» TEXT BLOCK:
- - - - - - -

I’d planned to examine the full range of strike options before unveiling the punchline—namely, the B-21 Raider strategic bomber. But since ASPI analyst Catherine McGregor has reported that two former air force chiefs think we need strategic bombers, I’ll cut to the chase and look at whether that’s a viable option.

As context let’s review some history. Australia has operated long-range bombers in the past—the ‘G for George’ Lancaster bomber occupies pride of place in the Australian War Memorial. In the European theatre in World War II, the RAAF flew Halifax, Wellington and Lancaster bombers, and it also operated long-range strike aircraft including B-24 Liberators in the Pacific.

In the post-war period, Australia operated the Canberra bomber. The Canberra’s range was limited and it was replaced with the F-111C, which had a combat radius of over 2,000 kilometres as well as the ability to be refuelled mid-air. That put Jakarta within its range, and while it’s debatable whether Australia would have ever considered bombing our neighbour’s capital, the capability itself certainly got the Indonesians’ attention. And that’s the point of high-end strike capabilities—they act as a deterrent and shape others’ thinking even if they’re never used.

So we’ve recognised the need for long-range strike aircraft before. Today there aren’t many options for a strategic bomber. Unless we acquire used US B-52, B-1 or B-2 bombers (all of which would come with a serious downside), the only option is the B-21 being developed by the US Air Force (Unmanned systems are potentially another option, but there’s nothing out there right now.) There’s not a lot of information available about the B-21, but the USAF’s intent seems to be that it will be at least as capable as the B-2.

That suggests it will have an unrefuelled combat radius of around 5,000 kilometres. As shown in the figure below, that would allow it to operate from deep within Australia (I’ve used Alice Springs to illustrate the point) and still cover the entire archipelago to our northwest, the South China Sea, our South Pacific neighbours, and the gap between Guam and Papua New Guinea.

5,000-kilometre combat radius from Alice Springs

Because of its inherent range, the B-21 wouldn’t require air-to-air refuellers. Being based well inland, it wouldn’t be exposed to the same extent to the threats that our northern bases or offshore airbases are faced with. A strike platform like the B-21 would still require sophisticated enablers to find and precisely target an adversary in that huge combat radius. Those come at a substantial cost.

The B-21 could deliver a broad range of effects. A strike package of four aircraft could likely carry around 40–50 long-range maritime strike weapons, which would inflict unacceptable losses on any maritime or amphibious task force. If the target was the adversary’s forward operating bases, a first wave of aircraft could use long-range stand-off weapons to destroy their air defences (including aircraft on the ground), with each bomber in a follow-up wave delivering around 80 precision-guided  JDAM (Joint Direct Attack Munition) bombs, or around 200 small-diameter bombs.

Moreover, the bombers could return the next day, unlike a submarine which could need a month to return to the fight after going home to reload once it had launched its handful of strike missiles. No other system could deliver a comparable weight of fire. It would certainly get the attention and shape the military planning of any power that wanted to operate in that huge circle.

- - - - - - -

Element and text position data
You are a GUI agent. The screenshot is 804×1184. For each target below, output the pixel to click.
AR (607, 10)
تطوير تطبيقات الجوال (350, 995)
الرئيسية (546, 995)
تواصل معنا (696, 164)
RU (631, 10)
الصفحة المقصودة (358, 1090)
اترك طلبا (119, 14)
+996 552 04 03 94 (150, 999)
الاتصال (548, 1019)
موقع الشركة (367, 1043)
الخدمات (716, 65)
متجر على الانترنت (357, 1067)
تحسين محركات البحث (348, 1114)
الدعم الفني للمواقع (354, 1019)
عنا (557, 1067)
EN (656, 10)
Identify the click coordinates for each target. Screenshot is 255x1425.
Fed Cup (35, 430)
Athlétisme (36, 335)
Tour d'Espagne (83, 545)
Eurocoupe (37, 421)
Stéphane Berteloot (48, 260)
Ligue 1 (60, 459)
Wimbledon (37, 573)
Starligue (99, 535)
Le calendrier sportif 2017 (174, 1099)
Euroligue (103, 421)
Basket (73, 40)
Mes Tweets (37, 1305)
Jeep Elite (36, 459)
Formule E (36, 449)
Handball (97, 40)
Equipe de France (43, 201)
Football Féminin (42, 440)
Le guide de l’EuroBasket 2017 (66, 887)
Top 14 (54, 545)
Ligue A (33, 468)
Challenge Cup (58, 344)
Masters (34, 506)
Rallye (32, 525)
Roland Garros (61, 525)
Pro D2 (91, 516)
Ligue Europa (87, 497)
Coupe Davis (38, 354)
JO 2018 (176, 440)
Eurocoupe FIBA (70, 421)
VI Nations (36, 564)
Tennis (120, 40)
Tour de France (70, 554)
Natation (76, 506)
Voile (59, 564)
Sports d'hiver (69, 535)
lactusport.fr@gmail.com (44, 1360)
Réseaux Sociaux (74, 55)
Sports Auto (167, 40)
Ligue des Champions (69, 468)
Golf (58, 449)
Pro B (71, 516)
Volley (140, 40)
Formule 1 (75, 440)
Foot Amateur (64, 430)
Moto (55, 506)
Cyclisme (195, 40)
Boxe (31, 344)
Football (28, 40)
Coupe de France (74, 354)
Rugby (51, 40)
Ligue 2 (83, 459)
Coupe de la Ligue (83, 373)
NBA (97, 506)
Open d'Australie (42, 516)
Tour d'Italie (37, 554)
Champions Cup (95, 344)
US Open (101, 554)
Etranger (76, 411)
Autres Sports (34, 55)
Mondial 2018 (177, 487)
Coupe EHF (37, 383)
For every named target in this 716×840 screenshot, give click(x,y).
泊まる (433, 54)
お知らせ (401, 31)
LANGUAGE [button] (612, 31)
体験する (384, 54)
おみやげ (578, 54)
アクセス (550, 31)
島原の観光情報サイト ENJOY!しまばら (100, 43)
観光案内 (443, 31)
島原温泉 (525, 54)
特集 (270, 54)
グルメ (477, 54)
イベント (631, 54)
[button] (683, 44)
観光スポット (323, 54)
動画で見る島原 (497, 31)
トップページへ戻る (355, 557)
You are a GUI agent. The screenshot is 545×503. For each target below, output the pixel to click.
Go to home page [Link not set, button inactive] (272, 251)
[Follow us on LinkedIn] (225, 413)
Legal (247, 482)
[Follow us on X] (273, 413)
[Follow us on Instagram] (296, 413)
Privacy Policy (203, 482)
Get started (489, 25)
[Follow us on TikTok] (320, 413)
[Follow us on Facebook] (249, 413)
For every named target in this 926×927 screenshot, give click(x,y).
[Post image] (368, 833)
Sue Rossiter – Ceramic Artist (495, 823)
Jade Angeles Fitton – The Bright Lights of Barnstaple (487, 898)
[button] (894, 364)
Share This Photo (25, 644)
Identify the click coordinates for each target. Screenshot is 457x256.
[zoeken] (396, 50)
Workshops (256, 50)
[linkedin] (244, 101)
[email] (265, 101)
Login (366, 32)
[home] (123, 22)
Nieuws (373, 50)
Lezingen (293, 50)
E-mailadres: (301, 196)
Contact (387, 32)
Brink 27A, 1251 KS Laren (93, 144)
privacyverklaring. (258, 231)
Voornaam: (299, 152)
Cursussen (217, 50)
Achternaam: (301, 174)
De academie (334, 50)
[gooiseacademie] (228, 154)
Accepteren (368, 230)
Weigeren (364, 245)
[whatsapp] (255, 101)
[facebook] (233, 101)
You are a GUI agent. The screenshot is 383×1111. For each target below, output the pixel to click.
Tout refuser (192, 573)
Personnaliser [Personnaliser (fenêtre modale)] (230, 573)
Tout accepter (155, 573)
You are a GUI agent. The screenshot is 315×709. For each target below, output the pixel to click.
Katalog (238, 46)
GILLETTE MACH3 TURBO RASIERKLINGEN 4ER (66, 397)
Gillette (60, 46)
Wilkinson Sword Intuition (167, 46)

- - - - - - -

» WRITTEN TASK:
According to the text on strategic bombers, why would the B-21 not need air-to-air refueling aircraft? Answer in one to three sentences. The records have no connection to the text.

» RESULT FOR THIS TASK:
Its inherent range would make air-to-air refueling aircraft unnecessary. If the B-21 is at least as capable as the B-2, it would have an unrefueled combat radius of around 5,000 kilometers.